You will be considered AWOL (Absent Without Leave). If you have not reported or been apprehended within 27 days, you will be considered a Deserter, a serious offense in peace time, even more serious in war time. An imprisonable offense either way.
If you are considering going AWOL, consider this:
- If you report, you will go to boot camp, serve six years and come home. You will have some good times, some not so good times, and you might meet that special someone you would have otherwise never had the opportunity to meet.
- If you go AWOL, you will live a life of hiding. You will spend the next 27 years trying to Dodge first AWOL Apprehension, then the FBI and US Marshall service. Likely as not, the feds will never get your case; AWOL Apprehension is that good. You will then be tossed in the brig, and you will want to consider protective custody because deserters are considered the lowest of the low. Once you receive your Court Marshall, you will be transferred to Leavenworth, where you will do what you are told when you are told how you are told. You will not receive enough food, you will be worked at hard labor (literally making little rocks out of big ones). You will not see your family often enough. You will live in a six foot by nine foot cell with at least one other person. While you are reading or trying to write a letter, or even trying to eat, your cell mate will be emptying his bowels two feet away.

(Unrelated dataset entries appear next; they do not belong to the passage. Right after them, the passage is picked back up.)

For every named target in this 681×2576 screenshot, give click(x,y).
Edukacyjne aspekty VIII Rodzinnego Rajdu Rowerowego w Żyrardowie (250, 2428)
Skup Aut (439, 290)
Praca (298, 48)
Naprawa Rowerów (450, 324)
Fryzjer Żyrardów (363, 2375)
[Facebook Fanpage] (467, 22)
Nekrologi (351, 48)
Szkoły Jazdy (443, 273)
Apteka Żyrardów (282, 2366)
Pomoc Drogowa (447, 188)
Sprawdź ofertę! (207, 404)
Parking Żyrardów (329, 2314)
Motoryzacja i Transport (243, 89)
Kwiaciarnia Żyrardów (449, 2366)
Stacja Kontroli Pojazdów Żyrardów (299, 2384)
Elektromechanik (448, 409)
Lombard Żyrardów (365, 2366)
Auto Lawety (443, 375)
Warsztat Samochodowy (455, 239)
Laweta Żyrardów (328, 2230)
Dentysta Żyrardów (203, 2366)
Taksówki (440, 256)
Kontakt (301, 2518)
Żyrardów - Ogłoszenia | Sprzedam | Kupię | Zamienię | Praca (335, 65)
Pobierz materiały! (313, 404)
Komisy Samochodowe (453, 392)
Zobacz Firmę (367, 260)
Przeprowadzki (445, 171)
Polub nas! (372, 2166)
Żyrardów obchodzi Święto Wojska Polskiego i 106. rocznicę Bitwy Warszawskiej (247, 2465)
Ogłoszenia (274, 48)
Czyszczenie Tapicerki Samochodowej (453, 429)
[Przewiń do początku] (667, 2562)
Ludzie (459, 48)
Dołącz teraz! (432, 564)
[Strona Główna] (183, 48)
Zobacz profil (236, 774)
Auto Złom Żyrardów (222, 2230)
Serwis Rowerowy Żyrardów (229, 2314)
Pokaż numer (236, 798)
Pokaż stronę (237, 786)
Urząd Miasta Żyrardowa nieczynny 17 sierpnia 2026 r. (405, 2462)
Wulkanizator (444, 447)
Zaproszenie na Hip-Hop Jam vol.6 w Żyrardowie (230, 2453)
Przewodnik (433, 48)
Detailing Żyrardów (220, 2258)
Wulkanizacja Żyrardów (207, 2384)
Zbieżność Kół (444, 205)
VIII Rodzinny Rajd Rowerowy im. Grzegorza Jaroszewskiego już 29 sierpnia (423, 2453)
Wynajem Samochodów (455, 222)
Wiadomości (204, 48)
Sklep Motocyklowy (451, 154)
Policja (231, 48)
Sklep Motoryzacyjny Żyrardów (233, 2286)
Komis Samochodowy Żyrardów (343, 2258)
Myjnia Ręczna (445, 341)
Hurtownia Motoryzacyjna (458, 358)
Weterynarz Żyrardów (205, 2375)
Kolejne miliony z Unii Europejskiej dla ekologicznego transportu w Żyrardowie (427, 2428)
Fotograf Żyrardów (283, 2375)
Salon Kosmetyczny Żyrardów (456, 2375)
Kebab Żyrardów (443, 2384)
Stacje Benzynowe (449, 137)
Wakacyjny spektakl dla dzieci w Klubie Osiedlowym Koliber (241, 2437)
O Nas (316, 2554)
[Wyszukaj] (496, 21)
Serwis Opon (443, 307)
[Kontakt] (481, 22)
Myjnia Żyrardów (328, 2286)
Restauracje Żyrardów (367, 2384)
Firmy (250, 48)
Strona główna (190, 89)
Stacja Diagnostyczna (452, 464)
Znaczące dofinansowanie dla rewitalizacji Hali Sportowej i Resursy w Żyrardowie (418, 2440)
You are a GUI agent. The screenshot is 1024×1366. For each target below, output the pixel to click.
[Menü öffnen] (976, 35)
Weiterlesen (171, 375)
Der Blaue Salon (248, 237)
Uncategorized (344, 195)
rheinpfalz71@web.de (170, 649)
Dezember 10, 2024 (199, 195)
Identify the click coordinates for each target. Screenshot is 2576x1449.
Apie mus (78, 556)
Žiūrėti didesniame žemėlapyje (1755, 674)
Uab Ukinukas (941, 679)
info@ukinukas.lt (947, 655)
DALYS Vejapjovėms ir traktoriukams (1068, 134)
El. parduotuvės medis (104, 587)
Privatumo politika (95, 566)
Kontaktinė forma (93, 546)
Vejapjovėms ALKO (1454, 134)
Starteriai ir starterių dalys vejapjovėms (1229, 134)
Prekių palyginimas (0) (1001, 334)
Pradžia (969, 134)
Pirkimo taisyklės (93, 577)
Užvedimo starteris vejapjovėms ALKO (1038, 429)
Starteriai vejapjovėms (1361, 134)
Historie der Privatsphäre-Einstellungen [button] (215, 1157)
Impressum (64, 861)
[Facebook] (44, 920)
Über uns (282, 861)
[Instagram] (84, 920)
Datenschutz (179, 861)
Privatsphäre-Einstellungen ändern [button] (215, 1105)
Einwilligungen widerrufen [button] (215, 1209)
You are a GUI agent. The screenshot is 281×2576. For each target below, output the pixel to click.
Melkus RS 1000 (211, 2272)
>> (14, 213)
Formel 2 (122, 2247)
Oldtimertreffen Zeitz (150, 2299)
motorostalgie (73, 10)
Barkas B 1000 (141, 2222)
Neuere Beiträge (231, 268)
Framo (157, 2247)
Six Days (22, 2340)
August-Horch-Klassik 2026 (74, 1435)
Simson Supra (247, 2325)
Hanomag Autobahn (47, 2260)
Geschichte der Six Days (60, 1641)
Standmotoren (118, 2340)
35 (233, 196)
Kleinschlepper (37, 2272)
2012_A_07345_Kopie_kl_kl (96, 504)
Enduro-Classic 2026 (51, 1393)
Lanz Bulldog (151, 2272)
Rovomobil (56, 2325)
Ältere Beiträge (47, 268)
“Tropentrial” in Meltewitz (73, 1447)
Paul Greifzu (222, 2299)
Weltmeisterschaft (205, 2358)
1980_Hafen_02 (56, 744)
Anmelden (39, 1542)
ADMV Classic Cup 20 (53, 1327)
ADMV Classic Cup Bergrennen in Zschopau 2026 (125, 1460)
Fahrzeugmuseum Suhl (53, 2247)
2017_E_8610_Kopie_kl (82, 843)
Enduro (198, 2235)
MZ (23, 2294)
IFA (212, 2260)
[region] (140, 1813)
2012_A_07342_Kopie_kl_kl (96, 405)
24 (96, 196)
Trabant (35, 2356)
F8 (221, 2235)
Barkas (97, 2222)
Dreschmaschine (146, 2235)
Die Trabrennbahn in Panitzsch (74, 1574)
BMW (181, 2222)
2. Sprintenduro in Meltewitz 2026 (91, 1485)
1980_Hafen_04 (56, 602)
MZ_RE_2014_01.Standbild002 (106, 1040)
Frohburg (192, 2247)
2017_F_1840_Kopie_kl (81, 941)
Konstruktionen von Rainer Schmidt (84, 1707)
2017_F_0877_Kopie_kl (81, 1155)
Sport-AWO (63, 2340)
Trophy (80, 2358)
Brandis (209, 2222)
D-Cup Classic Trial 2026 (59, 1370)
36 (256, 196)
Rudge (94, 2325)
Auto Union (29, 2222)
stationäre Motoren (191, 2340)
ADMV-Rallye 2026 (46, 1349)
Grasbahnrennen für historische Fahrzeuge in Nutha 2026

This is not made up. This is intended to show you a true picture, to expose you to the facts, and let you decide.
If you go AWOL, you will be discharged, but not before you are brought up on charges and convicted. You will serve your time too before you ever get released. That time will be five times greater than the time you might serve for a standard enlistment.
True, you could lose your life in the service of your country. You may not even agree with the political reasons that got us into the wars, but we're there, and you volunteered--there is no draft, there is no compulsory service in the US. You may be scared, everyone gets scared. What you do with that fear is another matter.
I'll leave you with this. The fear you face on a battle field is pale in comparison to the fear you face behind the wire. On the battlefield you have a choice or many choices. Inside the choices are made for you. Take it from someone who has been in both.